The kid resisted my reasoning.

“It’s MY noodle.”

It was my turn to be impatient. My pool time lasts as long as the midday mix. The radio wasn’t on, but I knew 106.9 was playing Donna Summer or Fleetwood Mac. I had to talk to the boy in language he could understand.

“Okay kid,” I said. “It is clearly NOT your noodle because it is pink and pink is a girl color. You are a boy. I am a girl. Therefore, you cannot use a girl-colored noodle.”

“Pink noodles aren’t for old ladies.”

My eyes got real wide and his got real small. I was angrier than when the woman in Unit 245 used to park her car too close to the dividing line between our spaces. I would have gone straight to the front desk to report this kid, too, too, but the security cameras would show me leaving him unsupervised. I wondered what hand gesture would get the front desk person to the pool room.

The boy placed his chin and mouth into the water. I knew he wasn’t sinking because he still held the damn noodle. When he raised his face, I thought he was going to scream, but he sprayed me with a mouthful of water.

My goggles got wet, but I saw his fresh face and heard him giggle. I heard a female voice behind us just as I was going to yell that I would tell his mommy.

“Danny! What did you just do?”

I would have told her we could watch a replay on the video footage, but she flip-flopped across the tile floor and kept shouting.

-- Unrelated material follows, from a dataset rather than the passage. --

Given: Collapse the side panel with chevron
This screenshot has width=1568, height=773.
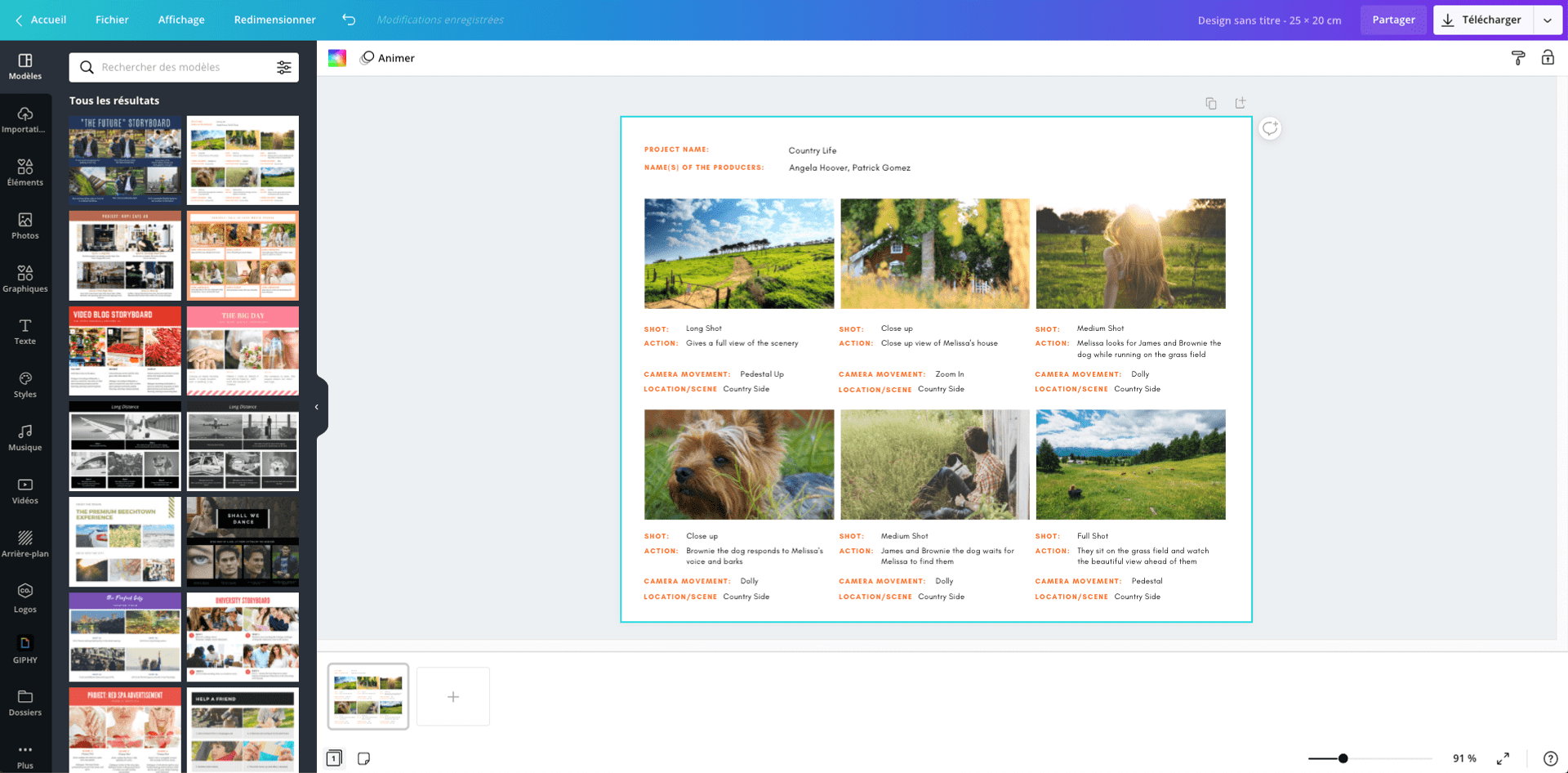Looking at the screenshot, I should point(317,407).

“I told you to wait for me. You get out of that pool right now. Right now!”

“I wanna…” Danny began.

“RIGHT NOW!”

The order echoed in the pool room. Danny dog paddled to the pool steps and stumbled up, holding the noodle instead of the hand rail.

“I am so very sorry. Danny, you apologize to the lady.”

The mother grabbed Danny’s shoulders and turned him toward me. I looked up at them from the shallow end. Water dripped from Danny’s Muppets swim shorts and the pink noodle in his hand.

“I don’t wanna!” he wailed.

“Danny…” his mother began.

“I’ll accept that he’s sorry,” I said and eyed the noodle.

“It’s a good thing you found him,” I continued. “I was concerned. You know, kids are not supposed to be in the pool by themselves. There are rules.”

“Well, thank you for being understanding,” she said.

I could tell she understood where I was coming from by the way she nudged Danny out of the pool room and looked over her shoulder at me. She didn’t know I wasn’t going to report their actions, her lack of supervision or Danny’s bad behavior. It was all on camera. Completing an incident report would have taken too much more of my time. Let her think I reported them, though. It might teach her to be more considerate and set a better example for that little rule breaker.